| Source information |
****************************************

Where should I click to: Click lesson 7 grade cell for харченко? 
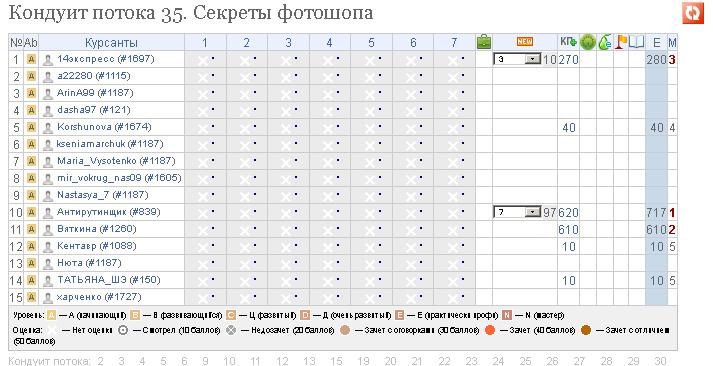[x=454, y=297]
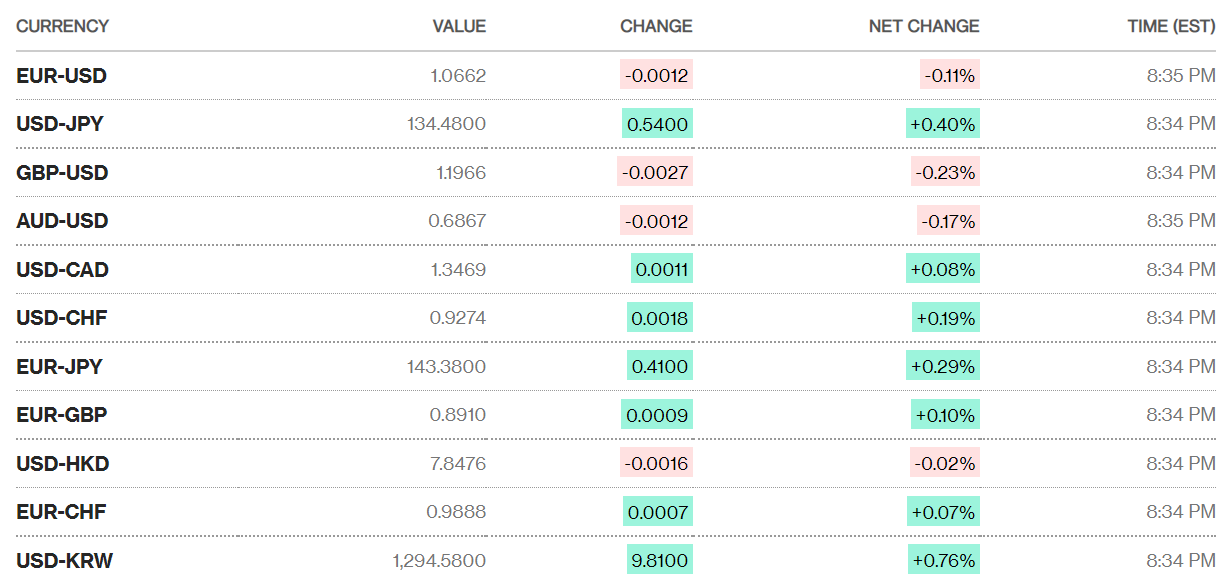This screenshot has width=1228, height=580.
Task: Select the GBP-USD currency row label
Action: (x=62, y=173)
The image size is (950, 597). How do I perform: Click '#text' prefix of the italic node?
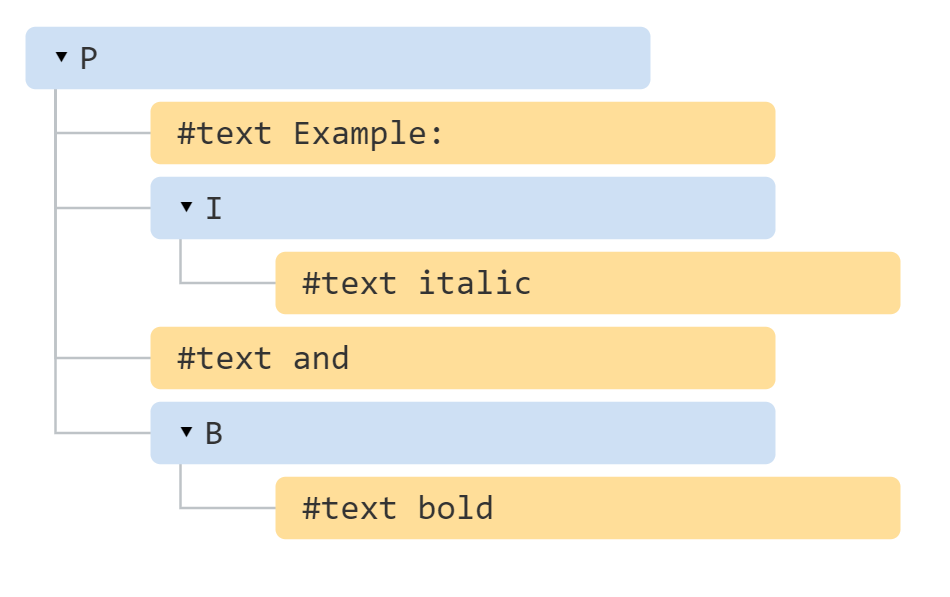click(x=350, y=283)
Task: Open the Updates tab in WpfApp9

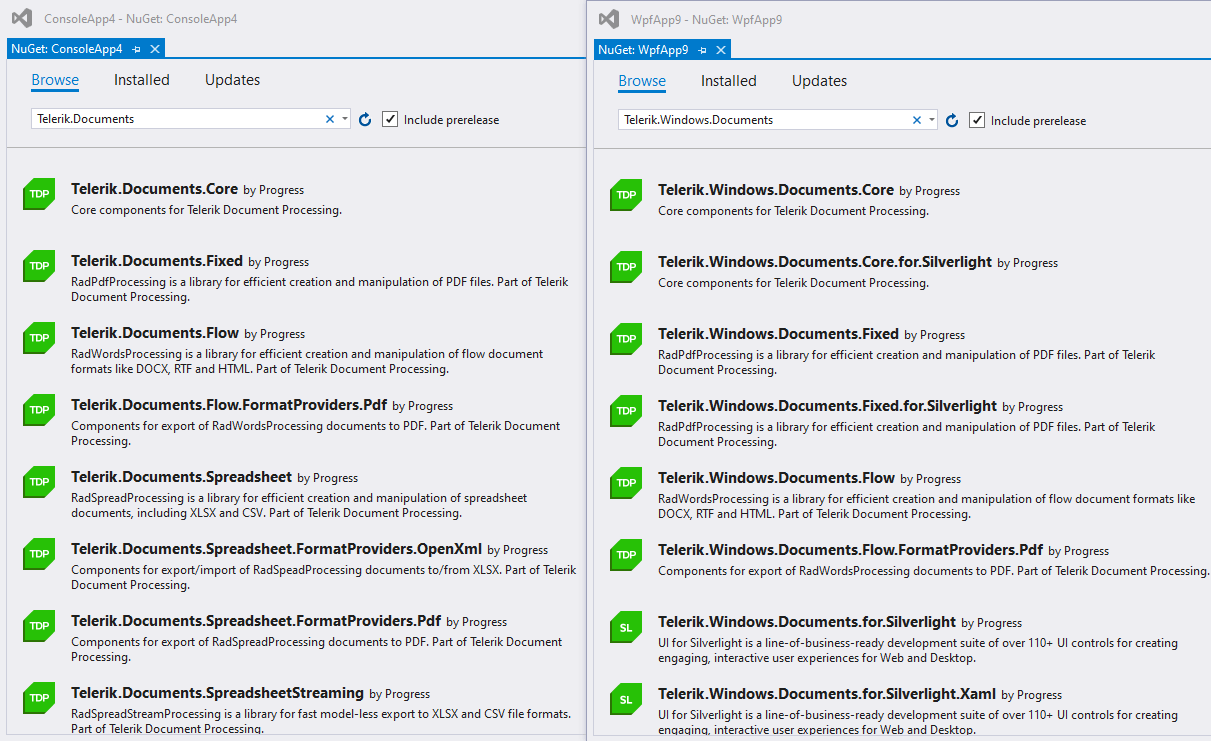Action: pyautogui.click(x=819, y=80)
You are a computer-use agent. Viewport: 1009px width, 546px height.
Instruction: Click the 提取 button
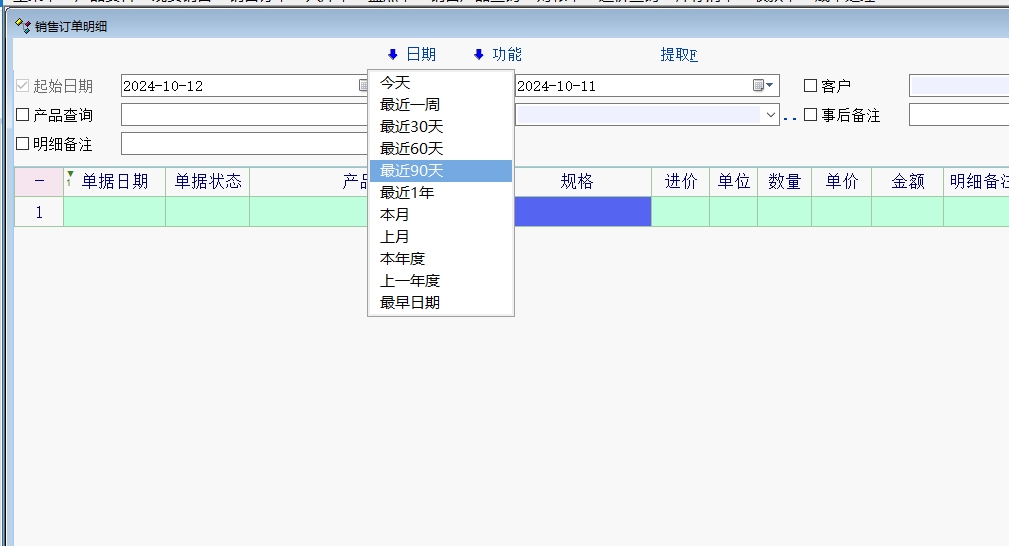678,55
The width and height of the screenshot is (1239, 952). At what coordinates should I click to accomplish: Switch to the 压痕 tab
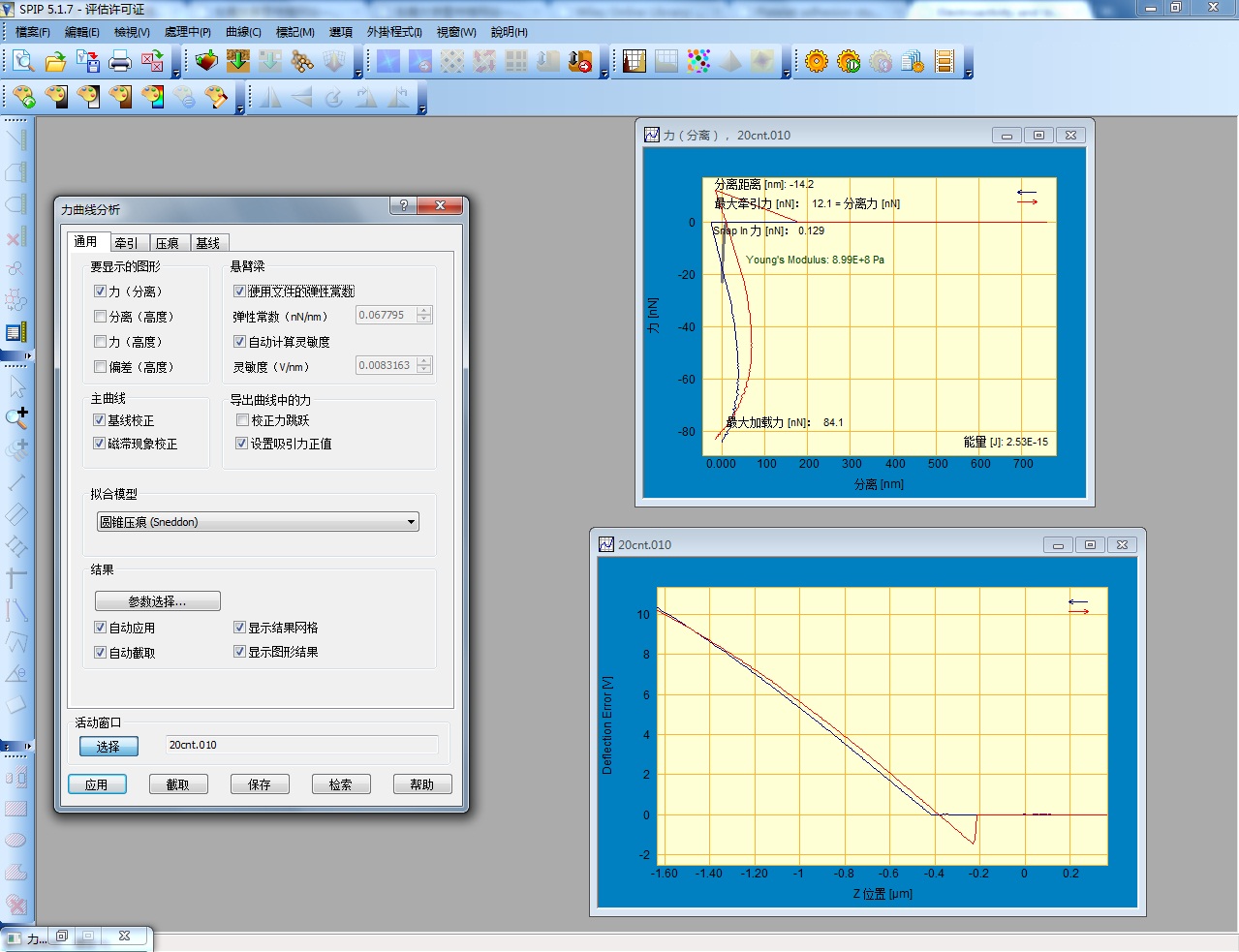point(167,243)
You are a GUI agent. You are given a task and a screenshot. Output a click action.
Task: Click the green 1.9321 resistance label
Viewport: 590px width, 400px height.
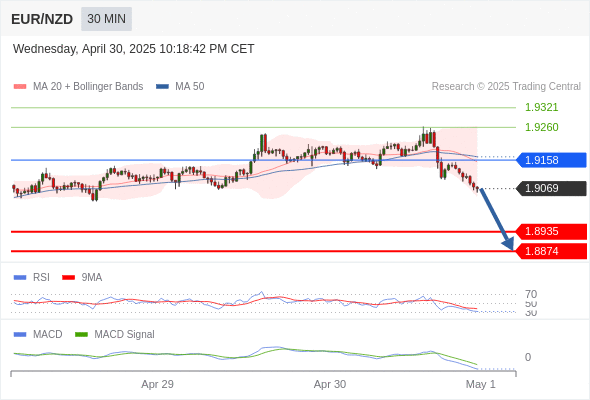click(541, 107)
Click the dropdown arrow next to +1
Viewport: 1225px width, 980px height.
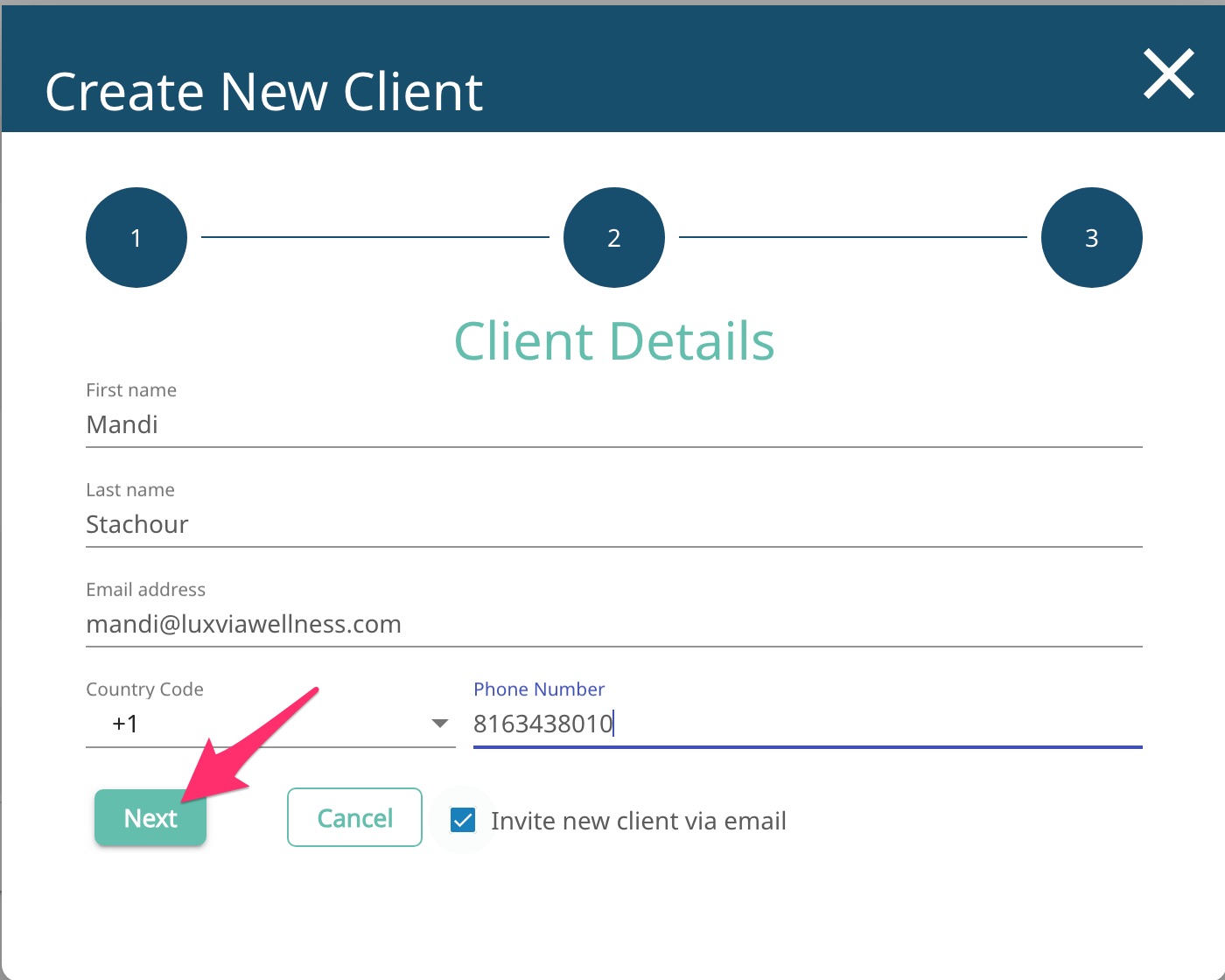[438, 723]
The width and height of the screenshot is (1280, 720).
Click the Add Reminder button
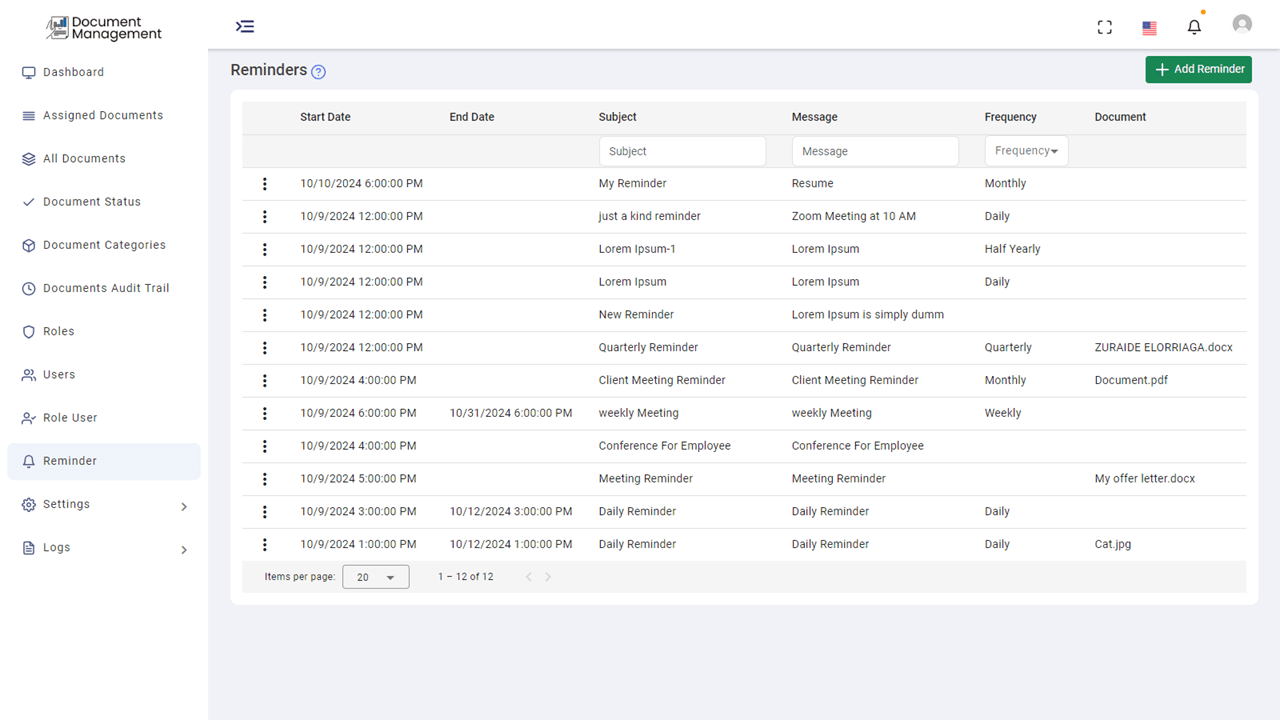[x=1198, y=69]
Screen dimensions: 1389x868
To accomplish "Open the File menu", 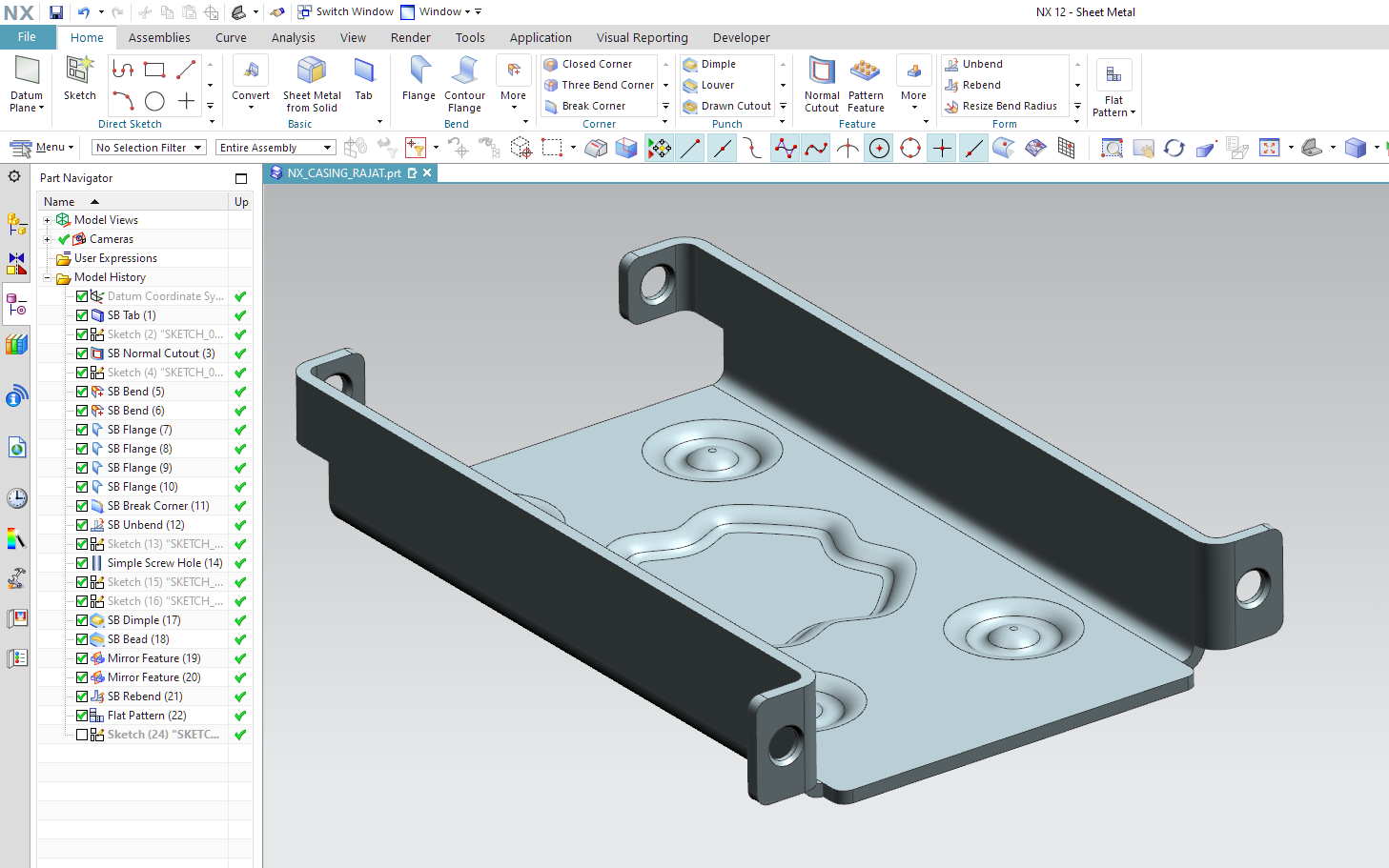I will click(27, 37).
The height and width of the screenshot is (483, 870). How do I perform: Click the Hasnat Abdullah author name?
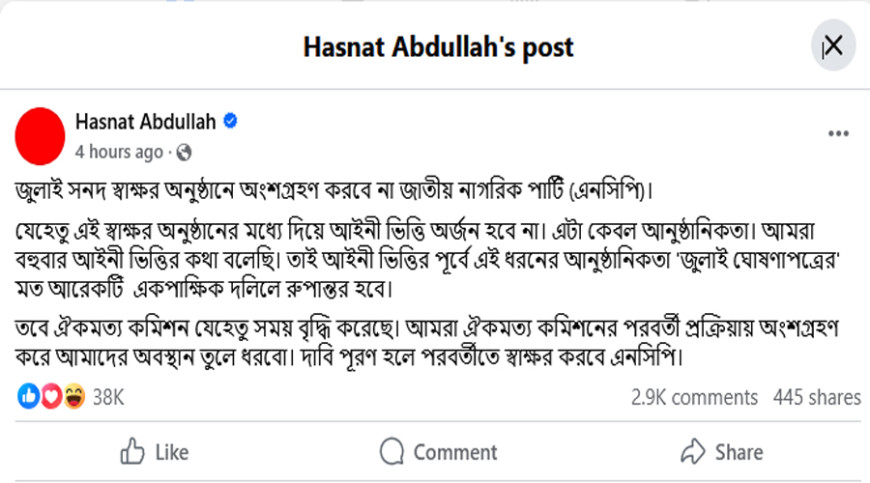(145, 122)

****************************************

| What you have to do |
Precisely the lines from the one containing "The height and" to the end of the data above, both included, should be printed; leave the pictures out.

| Written response |
The height and width of the screenshot is (483, 870). How do I perform: Click the Hasnat Abdullah author name?
(145, 122)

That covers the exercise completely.